WHAT IS BEING ASKED - Copy the rows below verbatim, from the line with "What do you see at coordinates (1490, 1012)" up to and including the line with "What do you see at coordinates (725, 108)", and nothing else.

MATERIAL FOR THIS EXERCISE -
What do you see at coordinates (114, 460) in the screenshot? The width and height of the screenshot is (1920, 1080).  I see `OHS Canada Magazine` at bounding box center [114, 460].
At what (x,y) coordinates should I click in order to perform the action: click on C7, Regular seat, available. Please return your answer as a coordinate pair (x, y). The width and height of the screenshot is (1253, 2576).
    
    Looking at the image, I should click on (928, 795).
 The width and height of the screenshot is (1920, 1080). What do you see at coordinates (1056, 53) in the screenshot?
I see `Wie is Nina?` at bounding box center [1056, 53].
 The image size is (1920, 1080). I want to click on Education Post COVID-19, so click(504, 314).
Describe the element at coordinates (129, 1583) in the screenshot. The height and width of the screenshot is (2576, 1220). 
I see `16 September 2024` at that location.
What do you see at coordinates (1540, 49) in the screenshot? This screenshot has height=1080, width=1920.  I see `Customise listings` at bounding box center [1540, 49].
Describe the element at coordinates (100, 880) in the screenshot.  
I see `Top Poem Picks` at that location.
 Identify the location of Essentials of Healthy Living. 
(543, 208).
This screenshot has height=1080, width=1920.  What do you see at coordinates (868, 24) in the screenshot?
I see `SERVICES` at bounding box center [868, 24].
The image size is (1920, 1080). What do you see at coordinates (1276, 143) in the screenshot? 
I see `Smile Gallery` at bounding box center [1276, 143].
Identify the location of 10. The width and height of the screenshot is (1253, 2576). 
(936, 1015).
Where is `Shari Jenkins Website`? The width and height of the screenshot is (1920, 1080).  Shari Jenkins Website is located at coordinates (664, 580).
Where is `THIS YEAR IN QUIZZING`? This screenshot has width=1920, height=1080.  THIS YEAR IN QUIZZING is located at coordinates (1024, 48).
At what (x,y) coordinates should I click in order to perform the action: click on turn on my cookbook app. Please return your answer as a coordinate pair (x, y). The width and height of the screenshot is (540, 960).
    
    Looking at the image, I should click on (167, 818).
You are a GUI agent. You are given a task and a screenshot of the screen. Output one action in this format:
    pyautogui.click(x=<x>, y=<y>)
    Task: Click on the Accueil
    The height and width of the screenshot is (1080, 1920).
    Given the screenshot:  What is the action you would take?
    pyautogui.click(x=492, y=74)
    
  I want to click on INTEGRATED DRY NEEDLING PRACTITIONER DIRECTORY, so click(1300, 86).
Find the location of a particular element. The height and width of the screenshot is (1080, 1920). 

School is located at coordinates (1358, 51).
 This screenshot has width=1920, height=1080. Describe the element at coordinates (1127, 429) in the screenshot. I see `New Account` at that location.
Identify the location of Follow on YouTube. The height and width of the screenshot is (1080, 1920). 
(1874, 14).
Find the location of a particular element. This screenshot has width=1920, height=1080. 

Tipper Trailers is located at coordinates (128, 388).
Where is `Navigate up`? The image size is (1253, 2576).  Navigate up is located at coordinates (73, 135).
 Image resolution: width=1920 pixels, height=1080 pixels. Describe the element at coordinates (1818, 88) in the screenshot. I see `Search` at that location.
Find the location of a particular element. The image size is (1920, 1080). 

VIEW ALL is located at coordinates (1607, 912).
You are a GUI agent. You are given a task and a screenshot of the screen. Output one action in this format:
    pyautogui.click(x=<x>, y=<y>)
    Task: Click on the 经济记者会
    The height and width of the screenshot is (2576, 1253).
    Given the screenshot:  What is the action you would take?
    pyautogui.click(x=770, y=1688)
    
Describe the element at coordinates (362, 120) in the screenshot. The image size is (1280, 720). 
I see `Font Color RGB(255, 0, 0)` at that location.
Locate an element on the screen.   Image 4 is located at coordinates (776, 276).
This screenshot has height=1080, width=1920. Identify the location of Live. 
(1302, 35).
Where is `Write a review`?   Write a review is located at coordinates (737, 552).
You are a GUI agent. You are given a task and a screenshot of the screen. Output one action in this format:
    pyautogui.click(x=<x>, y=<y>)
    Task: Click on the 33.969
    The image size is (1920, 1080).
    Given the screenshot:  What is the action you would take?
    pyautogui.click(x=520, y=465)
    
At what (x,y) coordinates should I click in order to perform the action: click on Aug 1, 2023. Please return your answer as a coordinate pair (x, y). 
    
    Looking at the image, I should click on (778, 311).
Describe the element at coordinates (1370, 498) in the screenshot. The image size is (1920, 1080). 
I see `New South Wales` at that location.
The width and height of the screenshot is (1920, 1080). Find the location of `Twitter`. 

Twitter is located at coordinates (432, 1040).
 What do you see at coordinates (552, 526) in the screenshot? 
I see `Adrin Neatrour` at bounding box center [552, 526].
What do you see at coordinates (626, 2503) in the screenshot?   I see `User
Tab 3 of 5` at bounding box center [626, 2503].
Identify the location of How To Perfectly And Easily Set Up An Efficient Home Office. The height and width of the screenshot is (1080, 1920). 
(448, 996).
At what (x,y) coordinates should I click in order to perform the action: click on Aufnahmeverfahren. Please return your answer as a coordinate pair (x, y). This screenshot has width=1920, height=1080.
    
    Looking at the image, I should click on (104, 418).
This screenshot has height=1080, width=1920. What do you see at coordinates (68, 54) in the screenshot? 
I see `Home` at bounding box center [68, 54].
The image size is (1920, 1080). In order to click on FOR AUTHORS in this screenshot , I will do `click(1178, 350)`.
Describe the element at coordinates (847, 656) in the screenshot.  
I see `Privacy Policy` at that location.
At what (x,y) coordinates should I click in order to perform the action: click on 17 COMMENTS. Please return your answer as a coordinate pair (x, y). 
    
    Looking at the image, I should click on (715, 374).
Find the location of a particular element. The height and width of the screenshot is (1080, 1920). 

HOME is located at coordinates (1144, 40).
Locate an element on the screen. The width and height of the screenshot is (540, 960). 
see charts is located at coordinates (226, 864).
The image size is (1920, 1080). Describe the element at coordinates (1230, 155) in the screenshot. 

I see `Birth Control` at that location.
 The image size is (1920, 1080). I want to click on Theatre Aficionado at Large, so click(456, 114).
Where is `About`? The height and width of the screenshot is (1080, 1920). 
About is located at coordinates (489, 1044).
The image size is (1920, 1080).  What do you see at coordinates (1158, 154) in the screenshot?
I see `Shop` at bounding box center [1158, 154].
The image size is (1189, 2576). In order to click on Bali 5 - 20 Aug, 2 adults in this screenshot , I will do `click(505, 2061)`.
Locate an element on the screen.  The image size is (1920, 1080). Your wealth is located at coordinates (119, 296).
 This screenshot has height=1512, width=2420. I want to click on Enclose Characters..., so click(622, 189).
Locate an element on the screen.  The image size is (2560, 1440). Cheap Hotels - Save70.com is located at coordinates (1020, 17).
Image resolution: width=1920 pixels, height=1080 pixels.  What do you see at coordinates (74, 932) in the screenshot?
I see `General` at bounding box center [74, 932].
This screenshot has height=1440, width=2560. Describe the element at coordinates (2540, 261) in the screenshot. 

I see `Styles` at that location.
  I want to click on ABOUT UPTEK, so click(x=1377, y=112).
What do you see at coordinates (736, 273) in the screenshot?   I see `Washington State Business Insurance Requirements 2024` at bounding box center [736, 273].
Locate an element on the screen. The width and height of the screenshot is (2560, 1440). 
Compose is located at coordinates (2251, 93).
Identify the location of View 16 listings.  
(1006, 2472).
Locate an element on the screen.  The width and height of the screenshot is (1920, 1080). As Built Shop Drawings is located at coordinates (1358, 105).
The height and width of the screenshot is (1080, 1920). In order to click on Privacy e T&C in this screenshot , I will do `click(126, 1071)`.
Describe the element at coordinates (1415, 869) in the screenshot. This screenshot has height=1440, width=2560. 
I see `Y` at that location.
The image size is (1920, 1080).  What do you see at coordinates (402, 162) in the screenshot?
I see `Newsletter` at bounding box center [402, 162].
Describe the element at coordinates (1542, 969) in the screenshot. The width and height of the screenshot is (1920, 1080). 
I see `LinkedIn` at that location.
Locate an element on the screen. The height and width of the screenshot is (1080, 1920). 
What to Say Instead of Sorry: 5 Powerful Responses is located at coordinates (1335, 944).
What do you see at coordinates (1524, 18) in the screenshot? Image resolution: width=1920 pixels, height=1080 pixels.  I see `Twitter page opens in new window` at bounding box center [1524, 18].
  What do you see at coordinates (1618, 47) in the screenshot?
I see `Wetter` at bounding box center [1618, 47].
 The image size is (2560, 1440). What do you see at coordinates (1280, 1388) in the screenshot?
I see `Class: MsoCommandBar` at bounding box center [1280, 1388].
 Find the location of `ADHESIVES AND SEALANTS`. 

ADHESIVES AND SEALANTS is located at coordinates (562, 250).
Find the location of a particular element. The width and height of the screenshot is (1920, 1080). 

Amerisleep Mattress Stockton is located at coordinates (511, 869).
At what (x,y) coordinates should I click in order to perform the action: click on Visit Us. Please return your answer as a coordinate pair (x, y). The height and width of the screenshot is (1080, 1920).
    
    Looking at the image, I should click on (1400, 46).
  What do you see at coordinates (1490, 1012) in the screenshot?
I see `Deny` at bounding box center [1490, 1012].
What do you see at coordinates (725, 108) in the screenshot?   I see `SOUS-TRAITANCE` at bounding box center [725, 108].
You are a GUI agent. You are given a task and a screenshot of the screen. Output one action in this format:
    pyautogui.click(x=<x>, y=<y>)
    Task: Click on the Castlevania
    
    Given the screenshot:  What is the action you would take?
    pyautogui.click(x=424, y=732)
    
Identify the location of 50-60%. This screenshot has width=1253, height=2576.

REPLY -
  What do you see at coordinates (1490, 1012) in the screenshot?
I see `Deny` at bounding box center [1490, 1012].
What do you see at coordinates (725, 108) in the screenshot?   I see `SOUS-TRAITANCE` at bounding box center [725, 108].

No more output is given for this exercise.